29.9.05

Um comentário - Romildo Rodrigues

Recife é cidade entrecortada por ruas, becos e pontes, plasmada de estilos arquitetônicos antagônicos que existem em harmonia inusitada, como exemplo a Rua Nova, no centro, onde nos andares inferiores dos prédios se enxergam lojas de estruturas modernas e, oposta e repentinamente, nos andares de cima prevalecem imponentes as antigas fachadas de estilo colonial, cada uma mais bela que a outra, como se a três metros da rua outra rua se fizesse.

O autor de quem falo assemelha-se ao Recife; os contraditórios atos de viver e sentir coexistem, serena e harmoniosamente, na estrutura refinada dos seus versos, em que cada palavra possui um significado concreto, um sentido único, mesmo no seio da eventual contradição. Cada verso rebento traz consigo a difícil missão do poeta, ou seja, unir-se a outro para traduzir e retratar um gesto, um acontecimento - mesmo comezinho -, um sentido ou um sentimento, apesar de o signo, na maioria das vezes, mostrar-se insuficiente para isso.

A par dessa preocupação, a sonoridade e a cadência do seu trabalho revelam-se cada vez mais aguçadas, como bem traduzido em O Sapo, poema renovador, que mantém o contumaz sopro de recriação característico da cidade.

Admirador de Carlos Pena Filho, o Poeta do Azul - condensador da alma recifense -, o autor traduz em seus poemas o olhar atento aos detalhes das coisas simples, que frequentemente escapam à visão comum e fugidia, ao mesmo tempo em que faz com que outras matérias e percepções, dentro de suas complexidades, reúnam-se em uma única tez, palpável a todos que enveredam pelo que escreve.

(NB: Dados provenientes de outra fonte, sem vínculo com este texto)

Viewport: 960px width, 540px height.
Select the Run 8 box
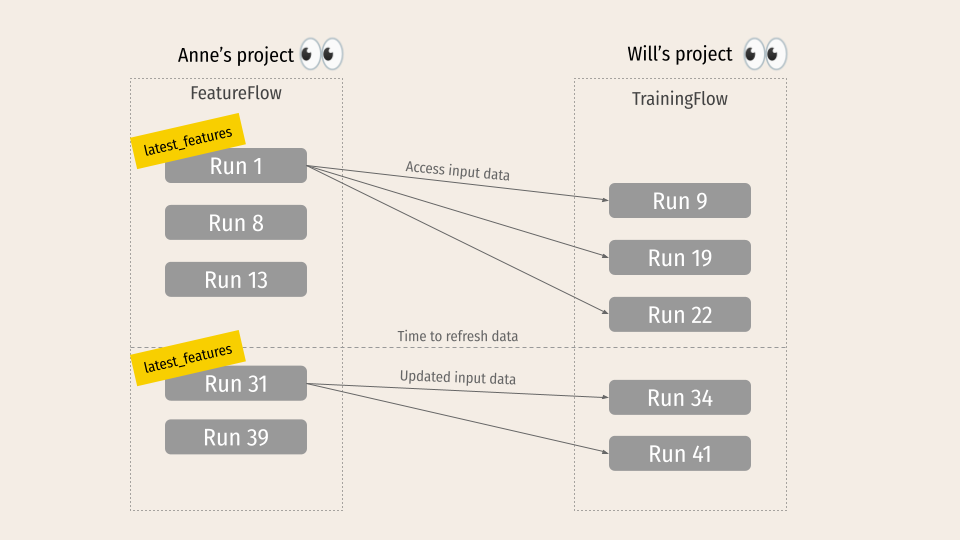(236, 222)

Lucas Tenório presenteia os seus leitores com uma poesia desraigada do mero sentimentalismo, e precisa na forma de sua expressão. Revela um poeta preocupado em falar da naturalidade do viver, mas que ao mesmo tempo se espanta e admira, perplexo, ao buscar os sentidos daquilo que nos confunde, nos desafia e nos instiga a novas descobertas e novos caminhos, como necessidade inata do homem face ao, no mais das vezes, letárgico cotidiano.